Steve Lacy (1934 - 2004) is widely recognised as a master of the soprano saxophone. Starting out as a progressive Dixieland player, in the late 1950s he became involved with the jazz avant-garde through his association with Cecil Taylor. In 1970 he moved to Paris, becoming involved with the European jazz and improvisation scenes. His 1973 Quintet brought together heavyweights from the American and British scenes: alto saxophonist Steve Potts and bassist Kent Carter, guitarist Derek Bailey and drummer John Stevens. Recordings of the group in London appear on the album Saxophone Special +. Lacy would return to Glasgow on numerous occasions, with his final performance taking place at the CCA’s Free RadiCCAls festival in 2000.

Ray Russell Quintet

Ray Russell is one of Britain’s leading electric guitar virtuosi, joining the John Barry Seven in his teens, and going on to work with everyone from Tina Turner to Gil Evans.
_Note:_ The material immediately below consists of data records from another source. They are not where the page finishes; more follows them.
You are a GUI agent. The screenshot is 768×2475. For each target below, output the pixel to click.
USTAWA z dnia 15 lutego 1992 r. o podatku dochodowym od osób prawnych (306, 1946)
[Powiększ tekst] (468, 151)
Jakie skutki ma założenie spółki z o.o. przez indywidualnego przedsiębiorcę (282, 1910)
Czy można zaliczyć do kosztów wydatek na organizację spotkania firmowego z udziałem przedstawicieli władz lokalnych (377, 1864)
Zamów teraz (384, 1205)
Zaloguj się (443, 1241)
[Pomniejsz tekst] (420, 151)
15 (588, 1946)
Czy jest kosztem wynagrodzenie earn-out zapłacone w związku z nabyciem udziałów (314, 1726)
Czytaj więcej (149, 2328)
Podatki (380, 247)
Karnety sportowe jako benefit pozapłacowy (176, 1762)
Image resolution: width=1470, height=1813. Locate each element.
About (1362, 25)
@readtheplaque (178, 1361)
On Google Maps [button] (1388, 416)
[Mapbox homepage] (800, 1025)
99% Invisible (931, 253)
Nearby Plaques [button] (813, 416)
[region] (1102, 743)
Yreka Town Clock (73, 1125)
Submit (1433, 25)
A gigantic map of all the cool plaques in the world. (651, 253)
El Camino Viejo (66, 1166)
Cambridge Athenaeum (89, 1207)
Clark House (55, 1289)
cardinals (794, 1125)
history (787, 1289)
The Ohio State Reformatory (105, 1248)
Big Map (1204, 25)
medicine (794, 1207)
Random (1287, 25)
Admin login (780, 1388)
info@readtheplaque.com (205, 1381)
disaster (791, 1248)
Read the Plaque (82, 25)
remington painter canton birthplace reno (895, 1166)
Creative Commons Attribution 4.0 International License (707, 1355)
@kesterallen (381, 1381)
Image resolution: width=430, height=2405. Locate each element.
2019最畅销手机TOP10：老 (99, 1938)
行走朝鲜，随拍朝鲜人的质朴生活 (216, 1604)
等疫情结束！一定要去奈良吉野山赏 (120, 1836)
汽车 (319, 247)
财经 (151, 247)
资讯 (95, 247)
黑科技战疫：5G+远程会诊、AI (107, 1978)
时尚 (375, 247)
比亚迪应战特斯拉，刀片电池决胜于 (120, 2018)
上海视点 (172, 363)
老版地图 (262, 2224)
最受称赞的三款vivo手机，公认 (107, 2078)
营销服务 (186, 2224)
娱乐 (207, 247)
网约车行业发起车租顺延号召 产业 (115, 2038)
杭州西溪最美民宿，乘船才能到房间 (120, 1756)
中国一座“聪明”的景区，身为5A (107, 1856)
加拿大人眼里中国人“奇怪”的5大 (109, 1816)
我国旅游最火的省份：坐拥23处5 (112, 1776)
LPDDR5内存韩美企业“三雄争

Around the time of his Glasgow gig, he was making some of the heaviest music of his career. His 1973 album Secret Asylum ranges from swirling psychedelic jazz to fuzzy freak outs. We can only imagine what his Glasgow gig was like, but a detail in the expenditure sheet suggests it was a pretty wild affair: “fire eating act £25”.

This may have been a regular feature of Russell’s shows, but future Platform director Roger Spence suggests it was a one off, with McGrath’s sense of theatre and counter-cultural nous all over it.

The Quintet is the same as that on Secret Asylum, with Shetland-born bassist Ron Mathewson in place of Daryl Runsick. The British-Barbadian trumpet/flugelhorn great Harry Beckett would become a Platform regular, and maintained strong connections to Glasgow throughout his career, performing with Glasgow Improvisers Orchestra, Bill Wells, and the Burt-MacDonald band in later years.

Sonic Arts Union

Sonic Arts Union was a collective of American experimental composers active between 1966 and 1976. The founding members were Robert Ashley, David Behrman, Alvin Lucier and Gordon Mumma. The Third Eye archive includes a leaflet for a contemporaneous London performance. Each composer performs their own works, with assistance from the others. It’s a good indicator of what the Glasgow programme might have been like, with film, tape and synthesiser pieces.

Lucier, who sadly passed away at the age of 90 in November 2021, made a triumphant return to Glasgow in 2014, when the BBC SSO performed several of his works under Ilan Volkov at the Tectonics Festival. He also gave solo performances, including ‘Nothing Is Real’ where the music of The Beatles resonated inside a teapot.